If you’ve heard of ALS before, it’s probably because in 2014 you poured a bucket of ice-cold water all over yourself for the ALS ice bucket challenge. But how much do you actually know about this devastating disease?
Amyotrophic Lateral Sclerosis (ALS), also known as Lou Gehrig’s disease, is a neurodegenerative disease that leads to the loss of motor neurons, causing paralysis and ultimately death within 2-5 years of diagnosis. Motor neurons connect the brain to the muscles, and send signals which cause muscles to contract and relax. When motor neurons die, the connection is lost, thereby causing paralysis. Mortalities are mainly a result of respiratory failure caused by paralysis of the muscles of the diaphragm.
In most patients, the cause of ALS is unknown. Approximately 10% of patients have a familial form of the disease and have a family history of ALS, due to a common genetic mutation. However, the majority of patients (~90%) have sporadic ALS.
Patients can also be categorized according to the site of symptom onset.
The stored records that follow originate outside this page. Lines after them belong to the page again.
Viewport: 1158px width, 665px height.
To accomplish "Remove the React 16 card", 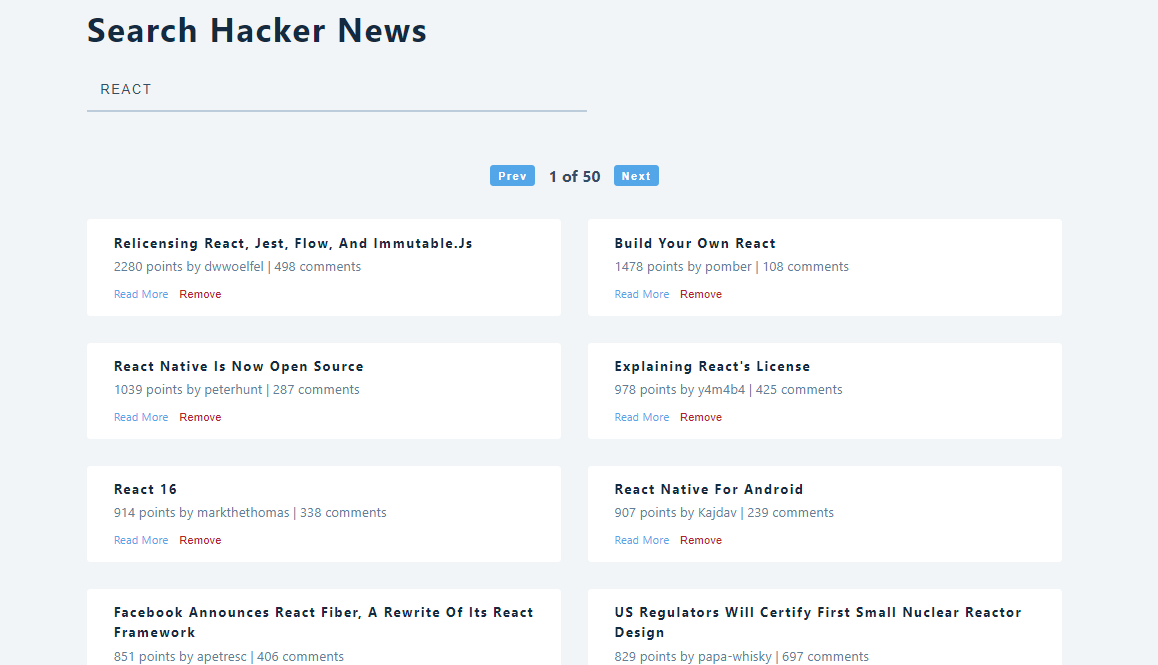I will pyautogui.click(x=200, y=539).
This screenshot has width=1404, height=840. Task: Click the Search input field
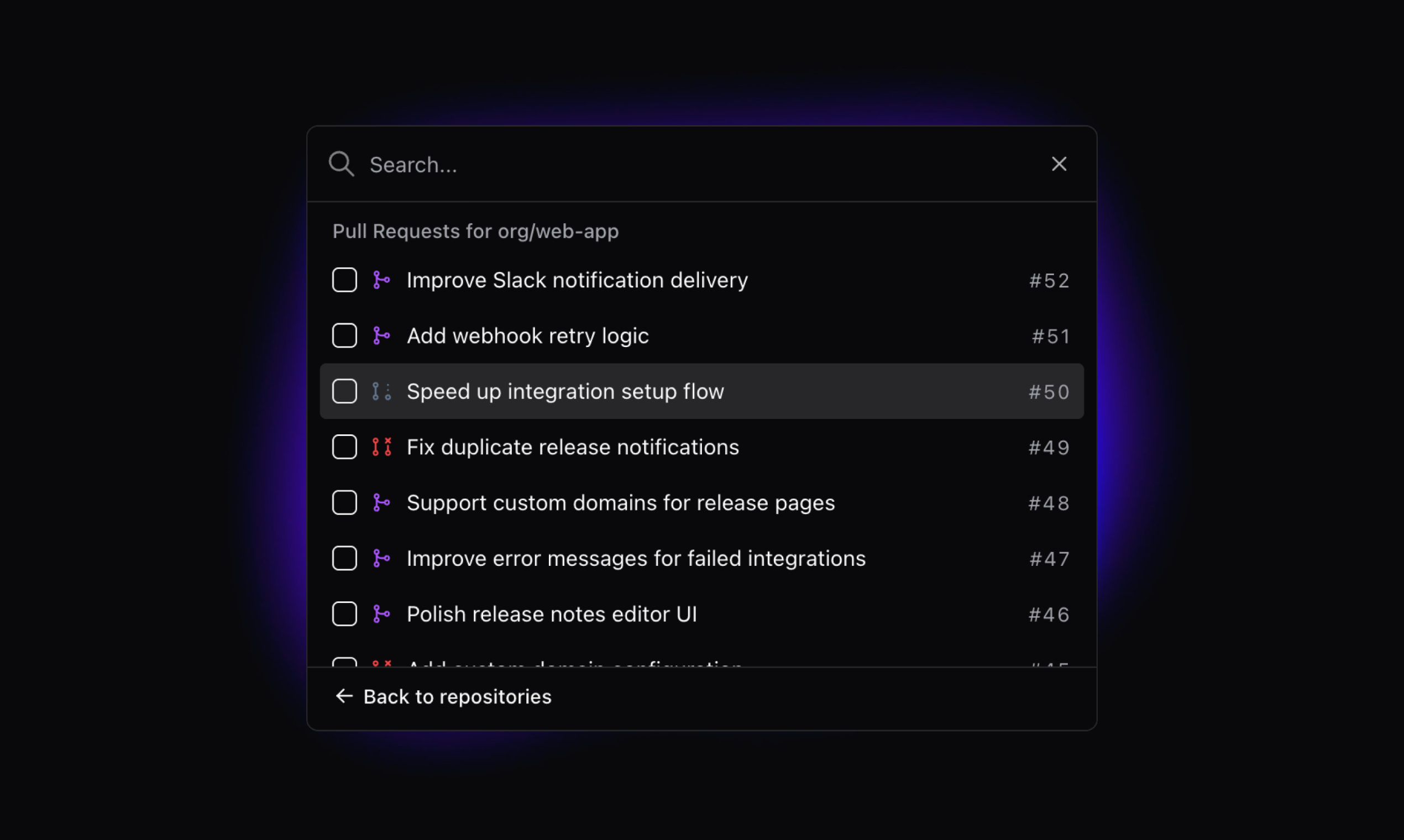[623, 164]
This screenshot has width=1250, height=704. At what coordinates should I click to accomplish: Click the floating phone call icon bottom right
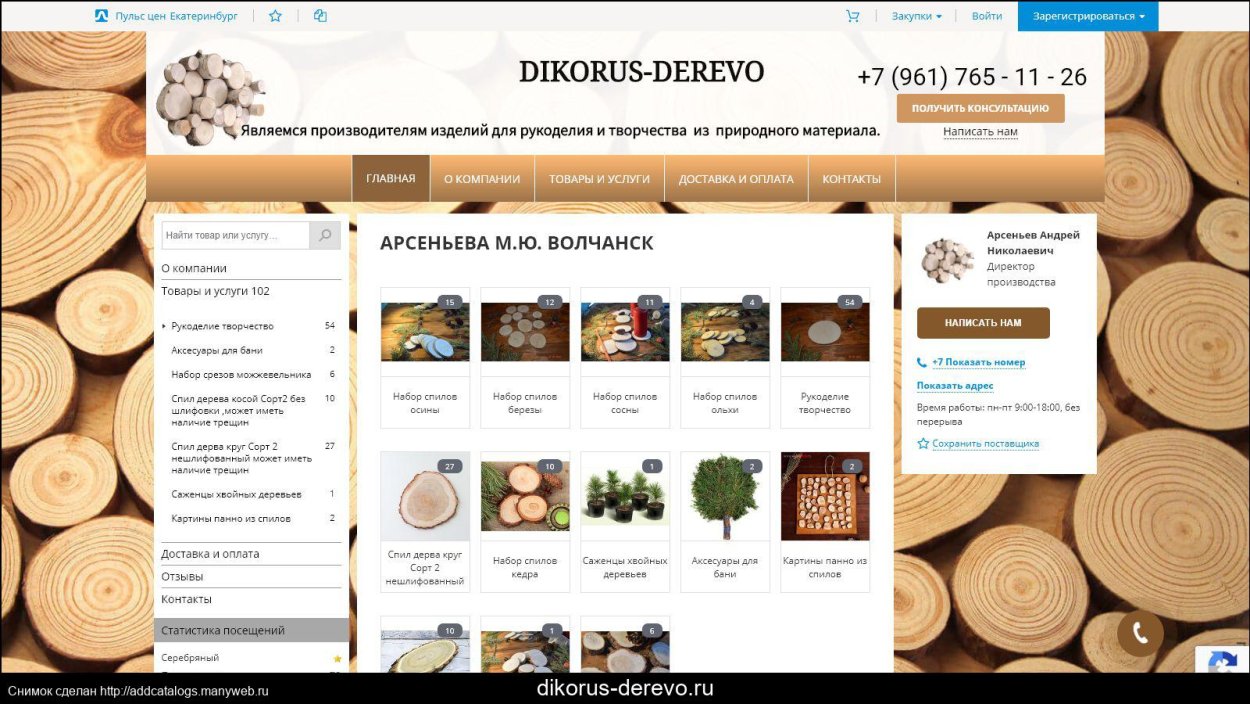[1139, 632]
Most patients experience limb onset, feeling weakness in an arm or leg, whereas other patients have bulbar onset, exhibiting weakness in muscles of the face, mouth and throat.
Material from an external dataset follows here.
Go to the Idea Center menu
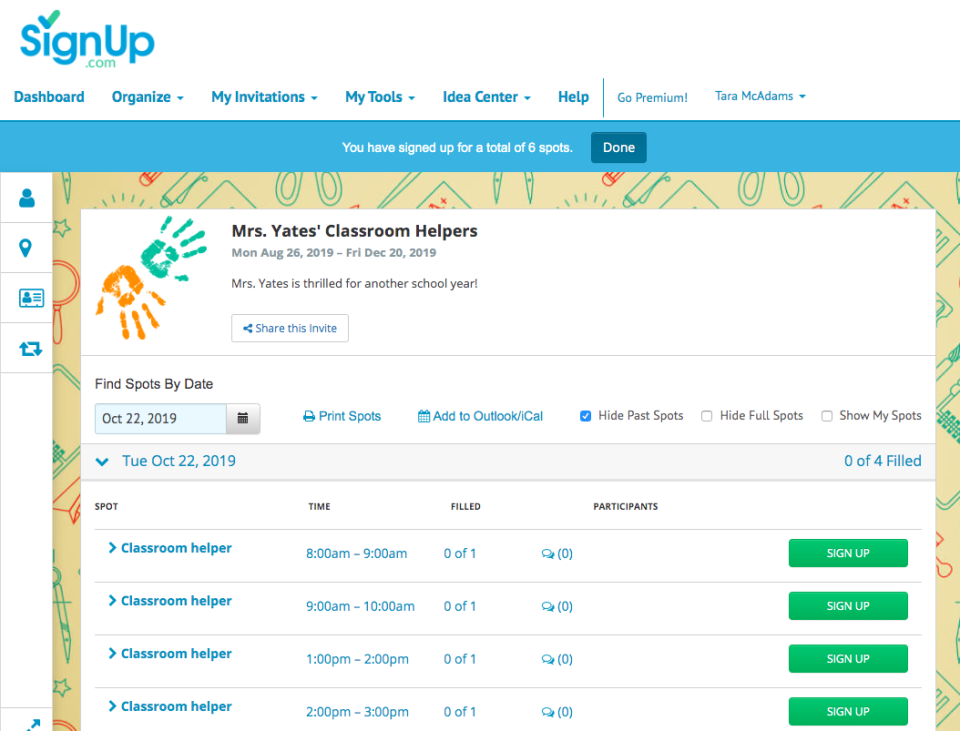Viewport: 960px width, 731px height. pos(486,96)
Over the last decade, sequencing of patients’ genomes has helped pinpoint which genetic mutations are most commonly correlated with ALS. The genes that are most associated with the development of ALS are TDP-43, SOD1, FUS and C9OFR72.
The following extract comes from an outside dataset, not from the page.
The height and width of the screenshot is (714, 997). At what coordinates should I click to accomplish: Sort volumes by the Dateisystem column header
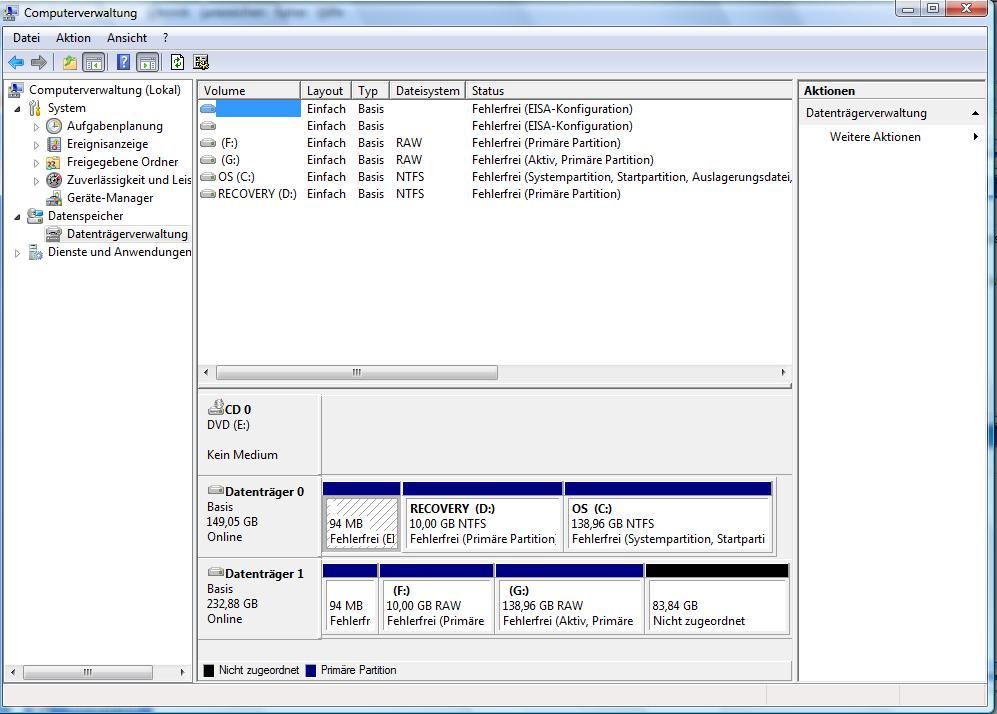point(427,91)
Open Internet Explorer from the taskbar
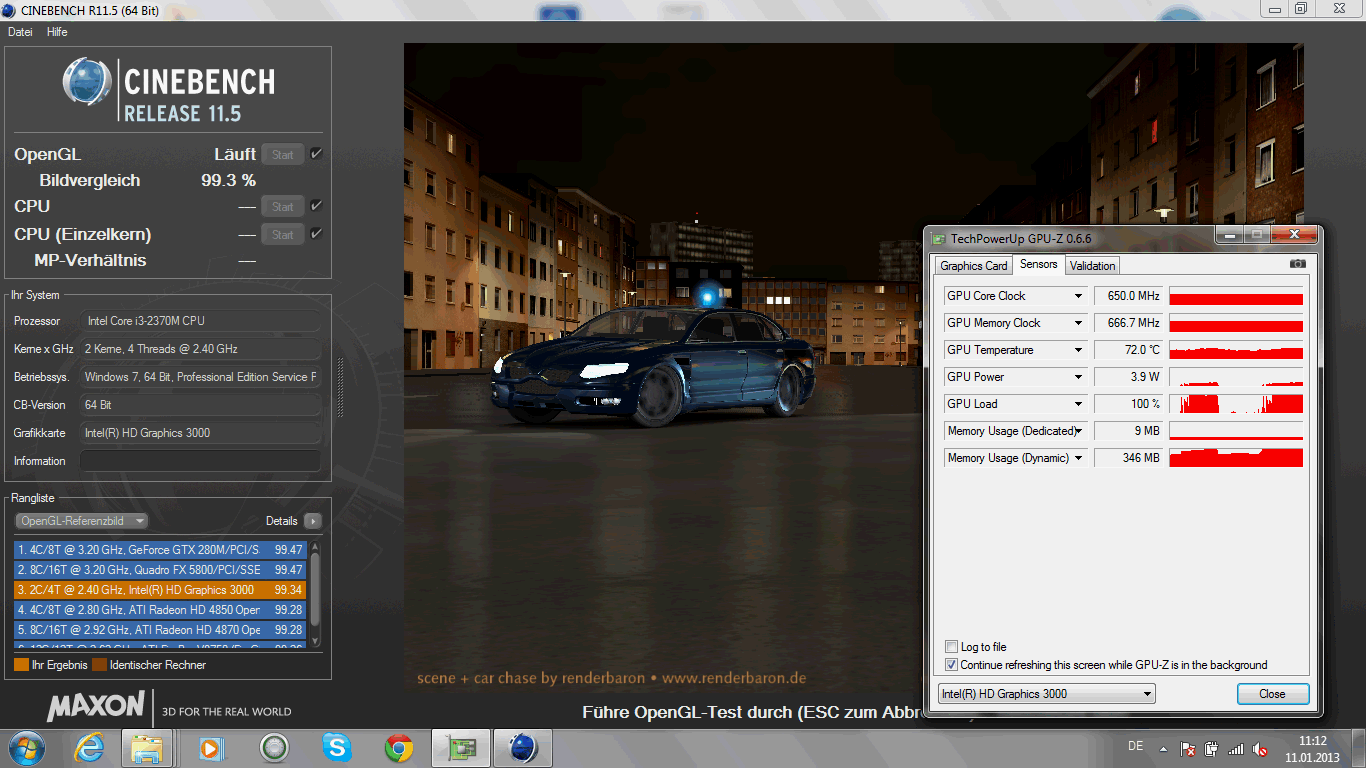This screenshot has width=1366, height=768. click(90, 747)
Although no common underlying cause of ALS has been found, there are many pathologies that have been shown to cause overall cell death and paralysis. One of the main accepted underlying mechanisms is extensive neuroinflammation, in which astrocytes and glial cells (the immune system of the brain) become toxic instead of neuroprotective. Furthermore, the dysregulation of RNA metabolism, causing under-or overexpression of RNA, leads to the production of ubiquitous, aberrant binding proteins, and accumulation of toxic RNA. Other pathologies include aggregation of misfolded proteins in the cytoplasm, as well as glutamate ecotoxicity, mitochondrial stress, endoplasmic reticulum dysfunction, and iron accumulation.
Due to the complexity of the disease, the diagnosis of ALS is usually slow, typically lasting about a year from symptom onset. To date, there is no test to diagnose ALS, and diagnosis is usually achieved by disputing other diseases until ALS is the only option left.
There is currently no cure, and the two available treatments have limited efficacy, giving patients only a few extra months of life.
There are estimated to be only half a million patients with ALS worldwide. About 20,000 live in the US, where 5,000 people are diagnosed each year. However, thanks to the aforementioned ice bucket challenge, there has been increased global recognition and funding for ALS research in recent years. ALS patients Pat Quinn and Pete Frates launched the ice bucket challenge, which successfully raised over $220 million. The money has been allocated to various areas of research and development, as well as patient support in the ALS field, and has become the legacy of Quinn and Frates, who have since succumbed to the disease.
With scientific research having vastly expanded our understanding of the pathologies that cause ALS, the ALS field is not the same as it was 20 years ago. Patients who are diagnosed today have hope in the way of more clinical trial options to participate in. Therefore, despite the severity and complexity of the disease, there is a light at the end of the tunnel.
This is the first of five articles in our series for ALS Awareness Month (May 2021), in order to provide insights into the disease and the complexity of drug development.